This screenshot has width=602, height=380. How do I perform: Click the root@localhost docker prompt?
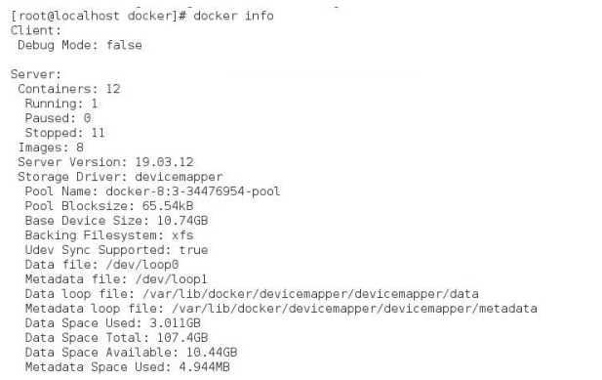click(99, 16)
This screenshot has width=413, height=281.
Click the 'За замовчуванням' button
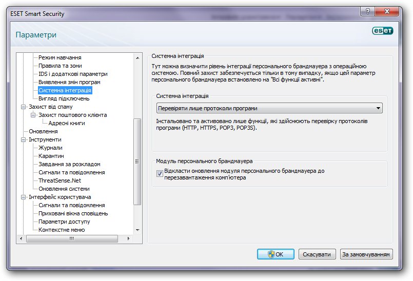pos(366,254)
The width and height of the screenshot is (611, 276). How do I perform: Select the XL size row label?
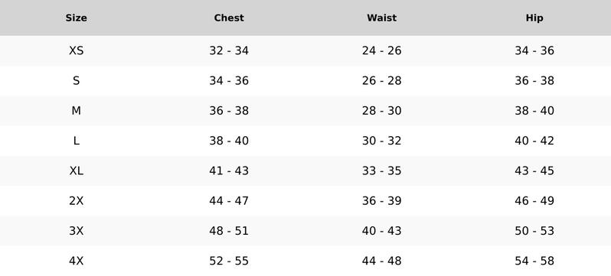point(76,170)
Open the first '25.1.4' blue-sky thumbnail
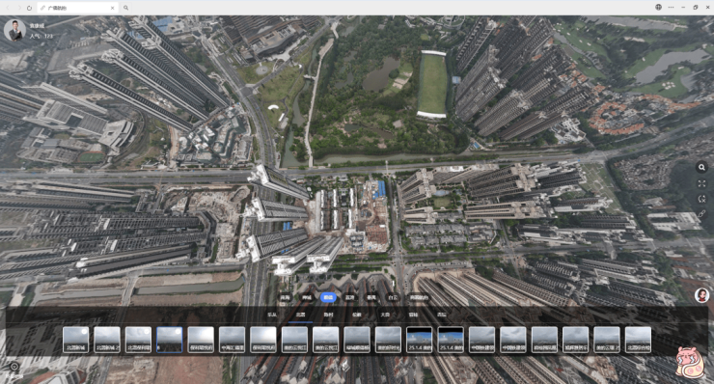The image size is (714, 384). pos(420,340)
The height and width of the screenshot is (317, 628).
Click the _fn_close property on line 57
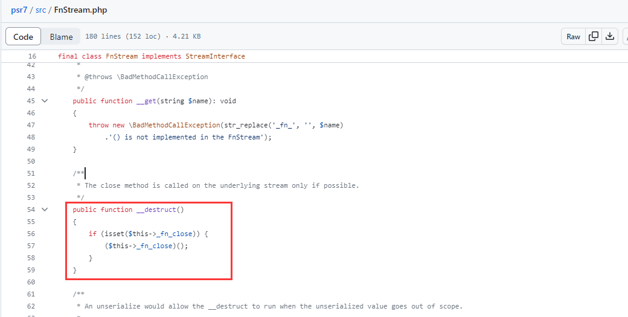(x=154, y=246)
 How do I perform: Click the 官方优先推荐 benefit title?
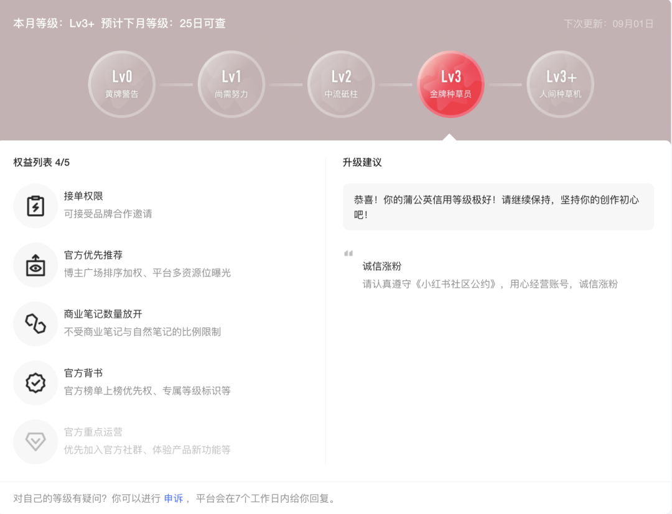click(93, 255)
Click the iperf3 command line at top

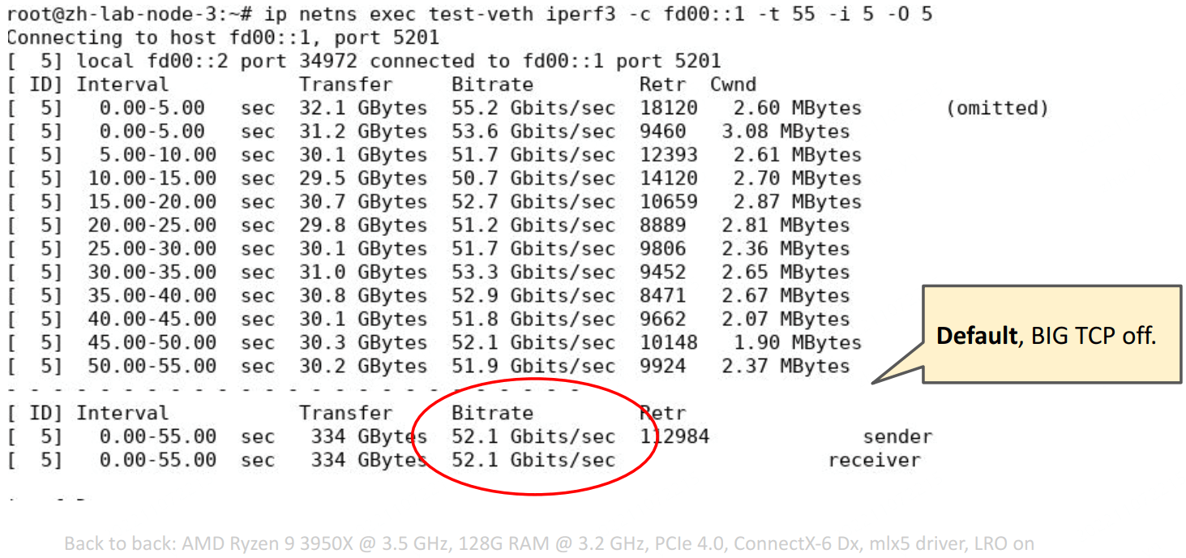[469, 14]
----
→ **PROBLEM TO SOLVE**
Without the pictures, give all of the entries above again exactly.

→ **RESPONSE TO THE EXERCISE**
This screenshot has width=602, height=380. How do I perform: Click the root@localhost docker prompt?
click(99, 16)
This screenshot has width=413, height=281.
Click the 'За замовчуванням' button
pos(366,254)
The width and height of the screenshot is (611, 276). How do I perform: Select the XL size row label?
point(76,170)
Open the first '25.1.4' blue-sky thumbnail
The image size is (714, 384). pos(420,340)
The height and width of the screenshot is (317, 628).
Click the _fn_close property on line 57
(x=154, y=246)
 How do I perform: Click the 官方优先推荐 benefit title?
click(93, 255)
Click the iperf3 command line at top

[469, 14]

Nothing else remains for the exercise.